Engage Parents: They’ll feel more confident introducing STEM ideas and projects to children if they have a better understanding of the topics and skills in the field.
Connect Learning: There’s a web of ‘charging stations,’ says the report, that refers to teachers, parents, museums, libraries, and more that work together to help engage children in STEM in all aspects of their daily lives.
Ensure Digital Equity: Students need access to technology at home to continue their STEM education athome, while increasing their digital literacy. With educational Internet, parents can work with their children, helping increase their confidence in STEM.
Bottom line? Help engage the parents of students to create a connection to STEM from home to the classroom.
The report also goes beyond the home and recommends that the U.S.:
Supports improvements in early childhood STEM education by adding resources at the state and national levels.
Works to remove “pre-existing cultural attitudes” around the STEM field, including who can or should learn these skills.
Prioritizes research to identify gaps in STEM learning.
STEM in the Classroom
In order to complete the web of ‘charging stations’ (as referenced by the report), we need to discuss STEM in the classroom.
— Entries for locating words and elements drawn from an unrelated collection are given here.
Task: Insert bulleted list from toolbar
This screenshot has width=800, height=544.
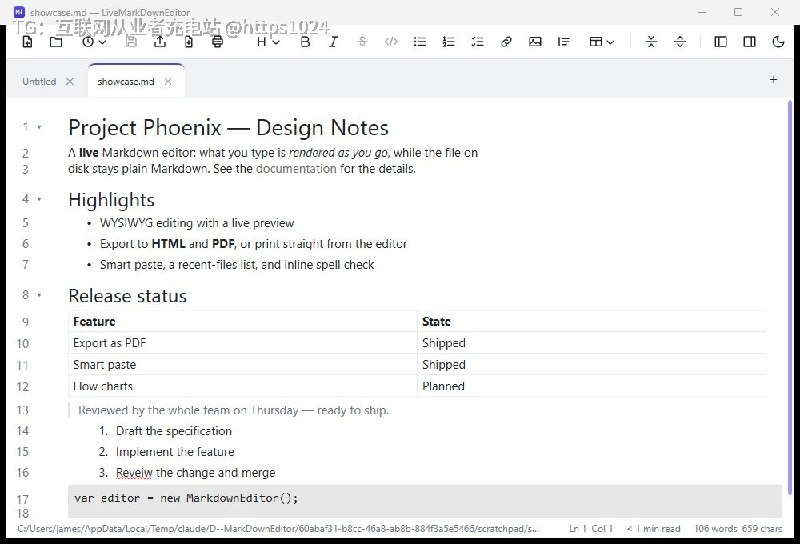Action: coord(420,42)
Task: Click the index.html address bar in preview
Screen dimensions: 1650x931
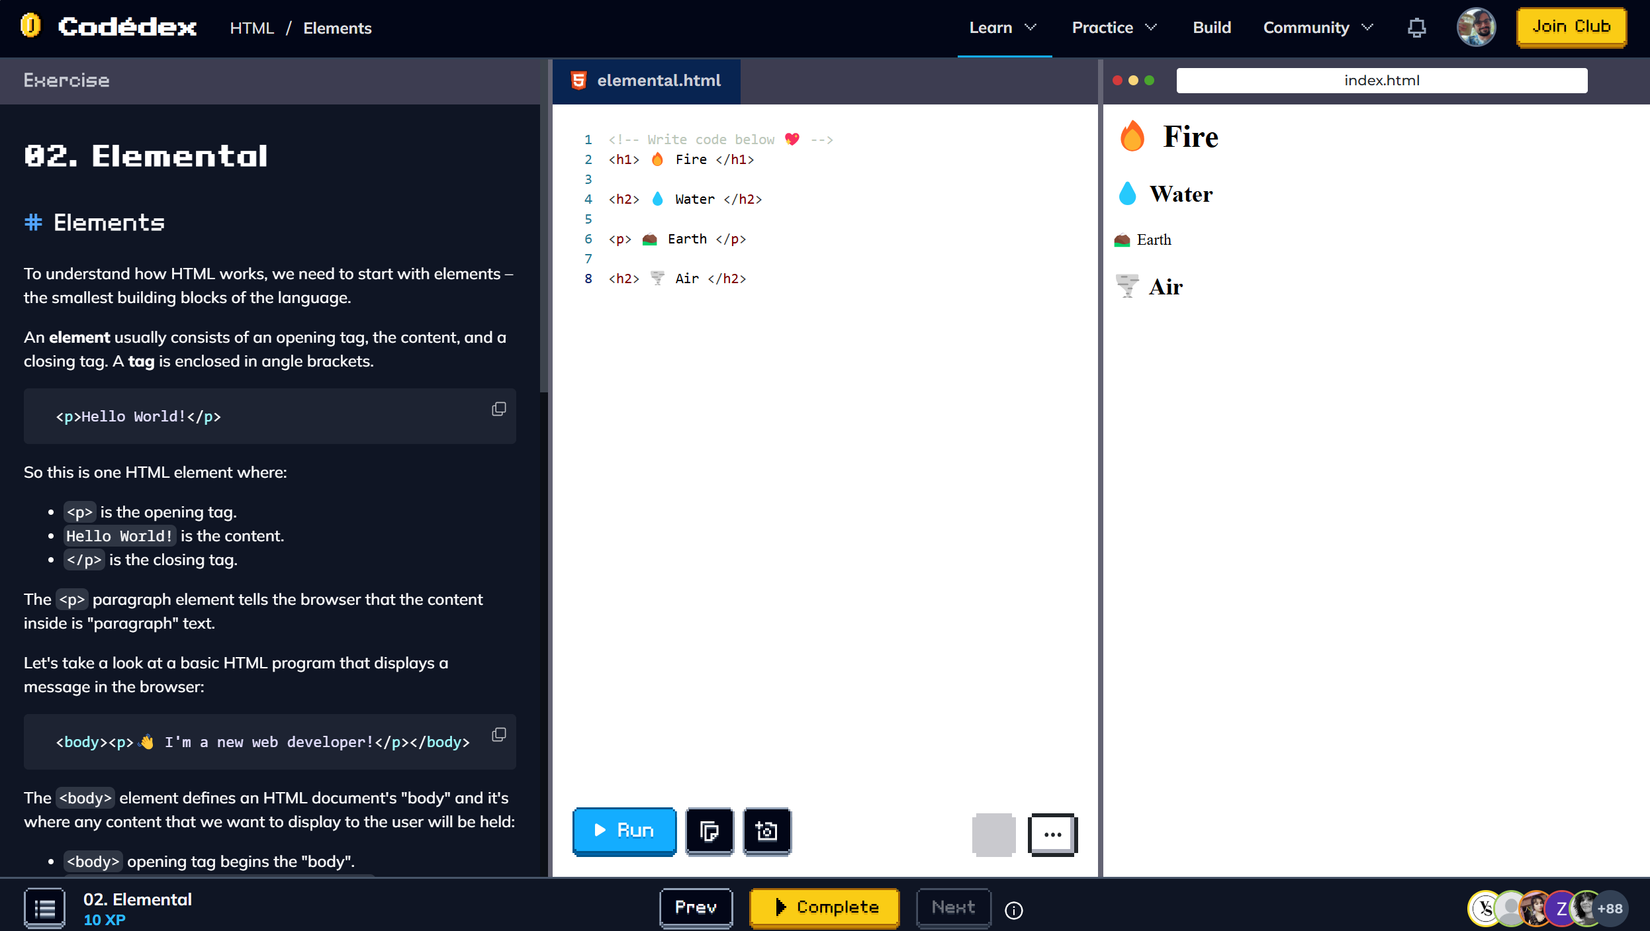Action: point(1381,79)
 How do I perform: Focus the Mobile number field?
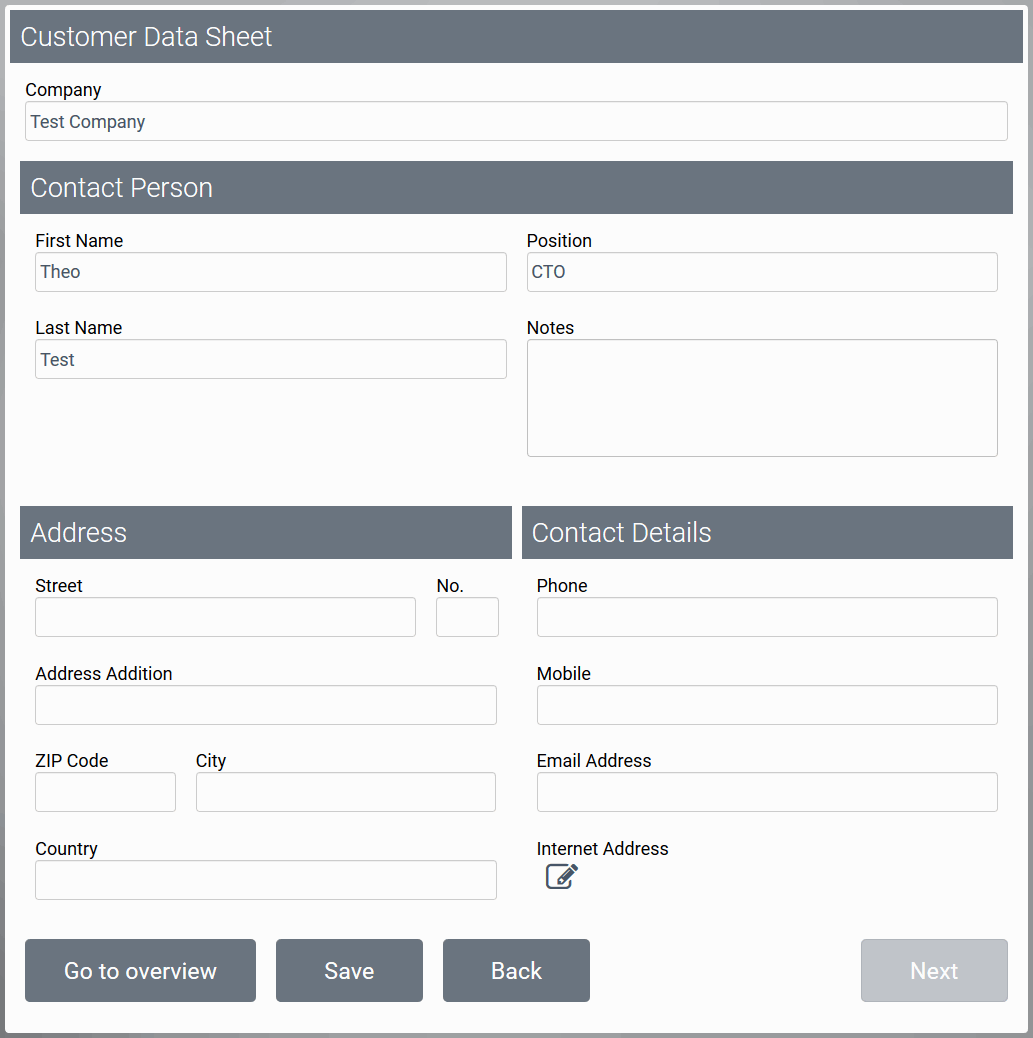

The report emphasizes the need for schools to support teachers. This includes providing training and institutional support in order to increase teachers’ understanding and confidence around STEM-based learning.
Since this report focuses on STEM for early education, here are four tips for STEM in a Pre-K classroom from a Texas district:
Create meaningful science experiences. Help young children explore the world around them in a way to create excitement about future learning.
Encourage learning-by-doing. Use a comprehensive curriculum – again, that’s age-appropriate – to introduce the sciences to these young learners.
Involve parents. Engaging parents is a common theme across STEM suggestions. When parents are engaged, they can continue the STEM excitement and ask STEM-related questions to drive conversation at home.
If you’re interested in learning more about kindergarten readiness, check out this Kajeet success story. Lamar Consolidated Independent School District used Kajeet SmartSpot® devices to help prevent the ‘summer slide’ and ensure these young students were ready for kindergarten.
STEM in the Future
Where is STEM going to go from here? Well for starters, it’s already taking on STEAM by adding in arts to tie in students’ creativity.
The U.S. Department of Education released a “STEM 2026” report to share their outline for the next steps in STEM. Their vision includes: engaged and networked communities of practice; accessible learning activities that invite intentional play and risk; educational experiences that include interdisciplinary approaches to solving “grant challenges”; flexible and inclusive learning spaces; innovative and accessible measures of learning; and, societal and cultural images and environments that promote diversity and opportunity in STEM.
Whichever direction it goes, STEM is definitely here to stay. What tips do you have for using STEM in the classroom?